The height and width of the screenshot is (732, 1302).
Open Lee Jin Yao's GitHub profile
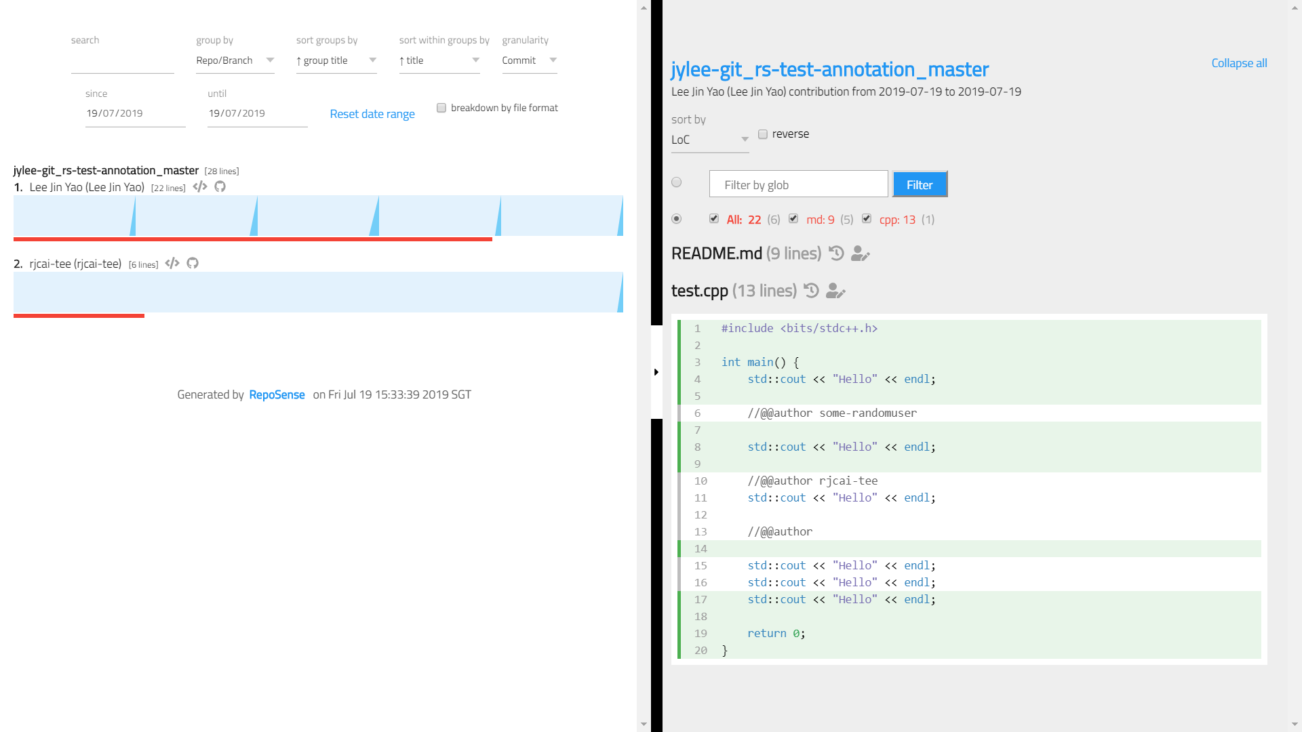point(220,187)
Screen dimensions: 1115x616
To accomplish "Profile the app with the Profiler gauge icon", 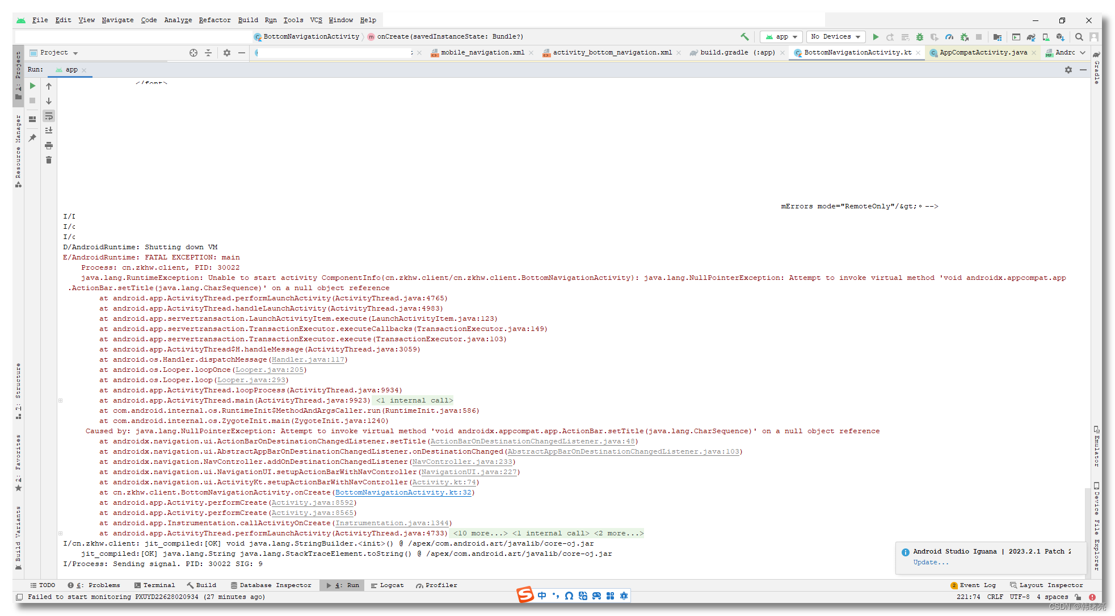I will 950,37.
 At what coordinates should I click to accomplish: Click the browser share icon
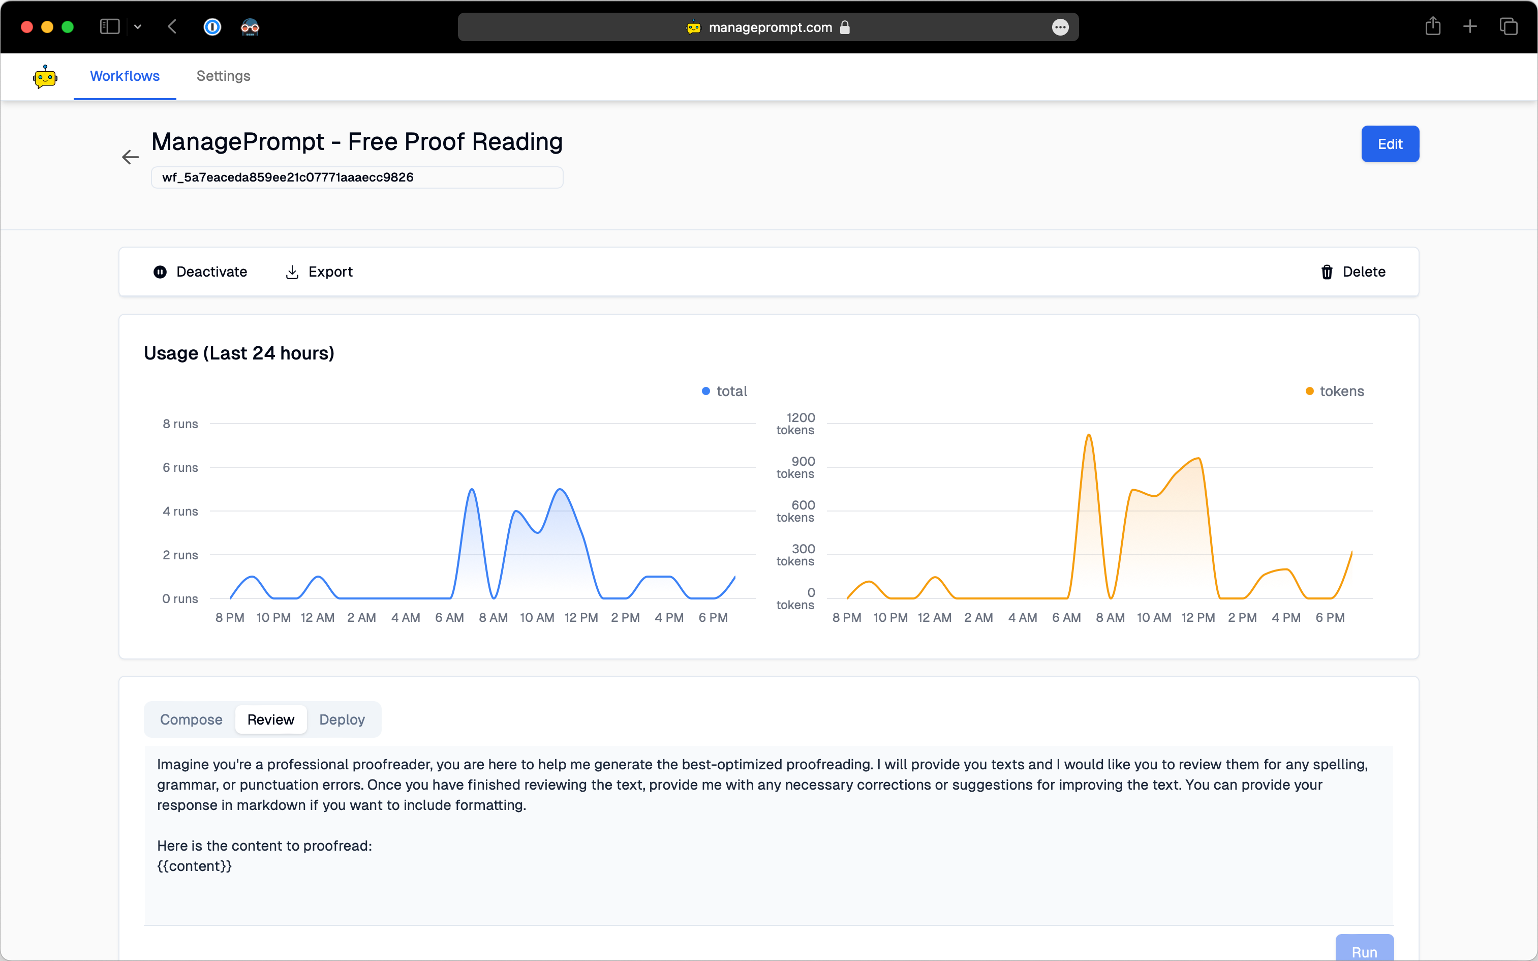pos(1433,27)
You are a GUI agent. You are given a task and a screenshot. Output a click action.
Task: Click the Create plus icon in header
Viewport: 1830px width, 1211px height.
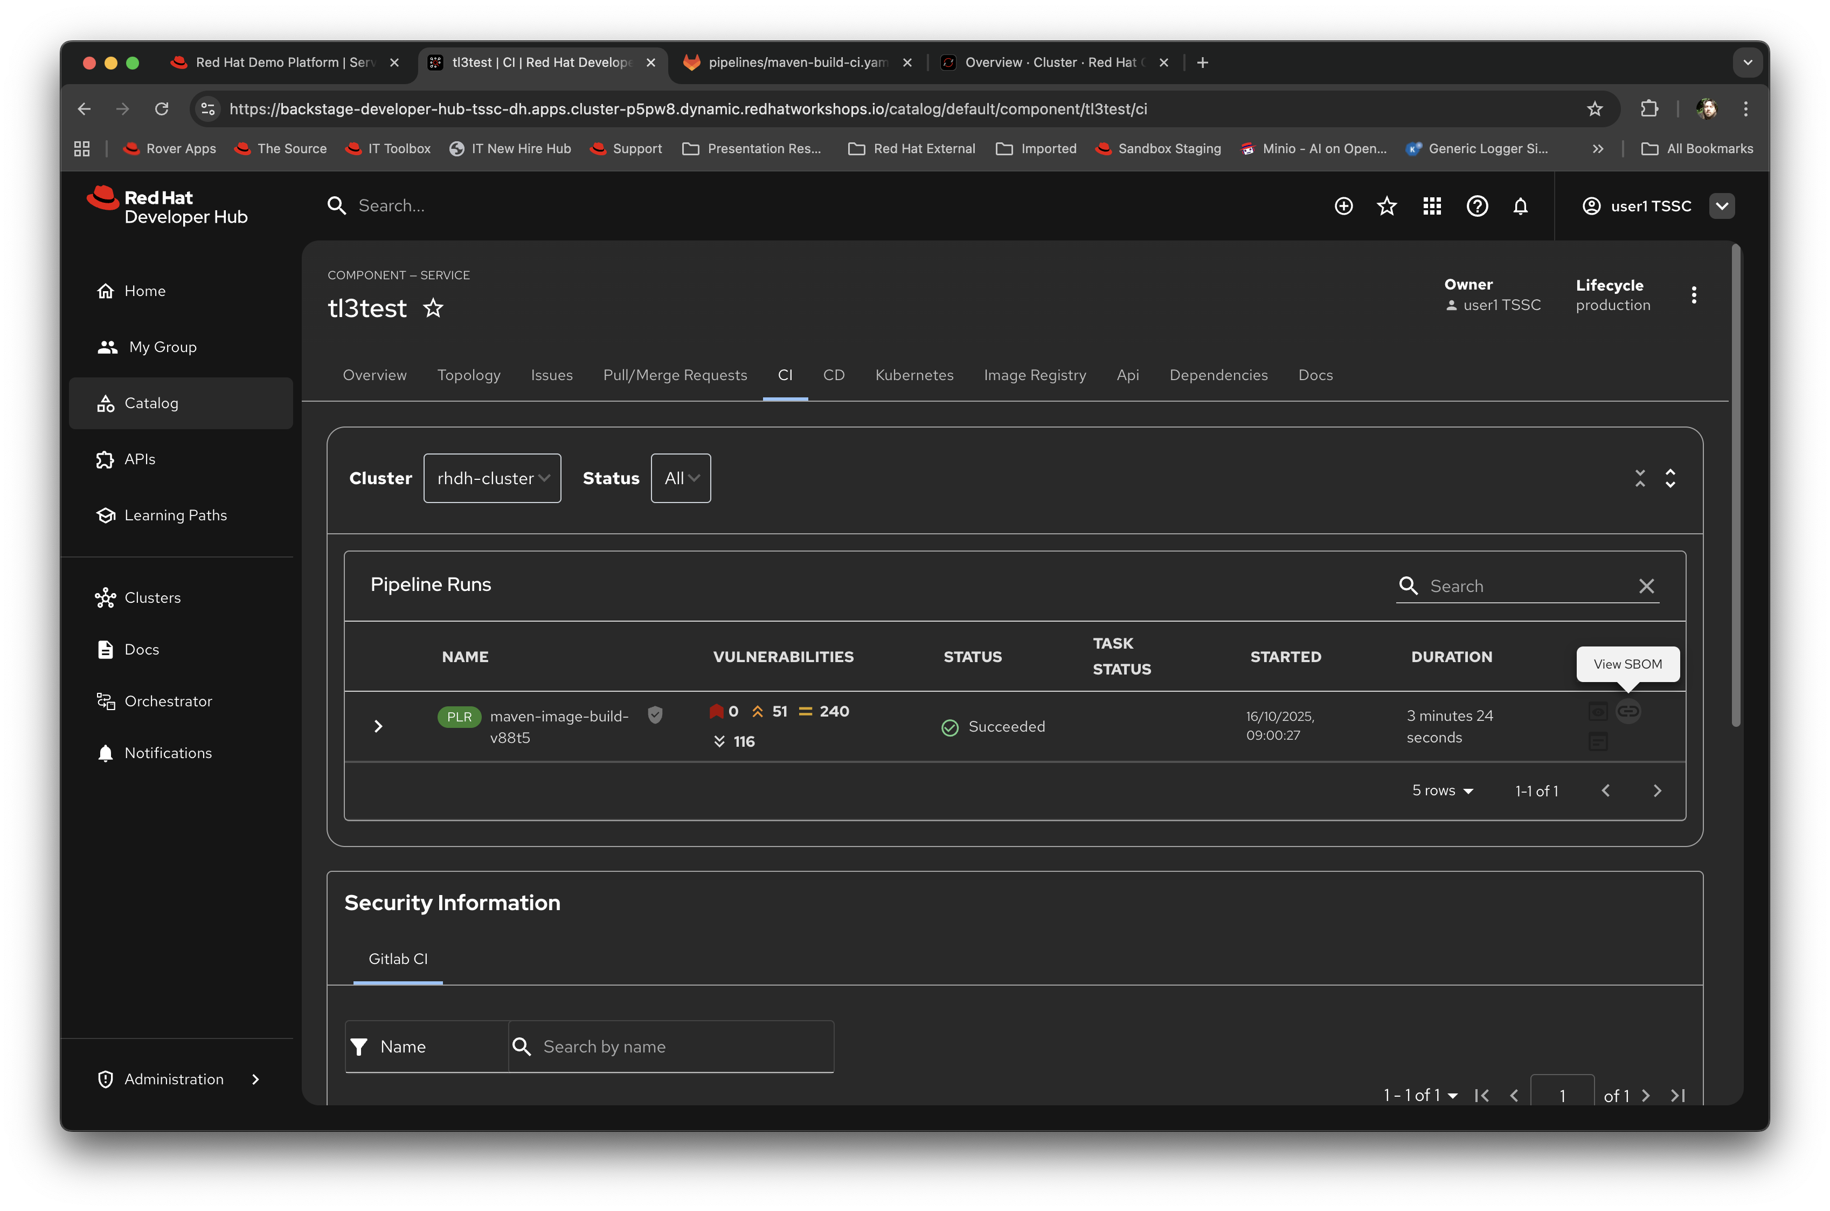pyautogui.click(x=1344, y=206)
----
(EXERCISE GOAL) Begin with the line that contains "You are a GUI" and repeat every line through the end of the data, exactly and only those lines, leaving out the pictures.

(EXERCISE RESULT)
You are a GUI agent. You are given a task and a screenshot. Output a click action.
Task: Click the Create plus icon in header
Viewport: 1830px width, 1211px height.
pyautogui.click(x=1344, y=206)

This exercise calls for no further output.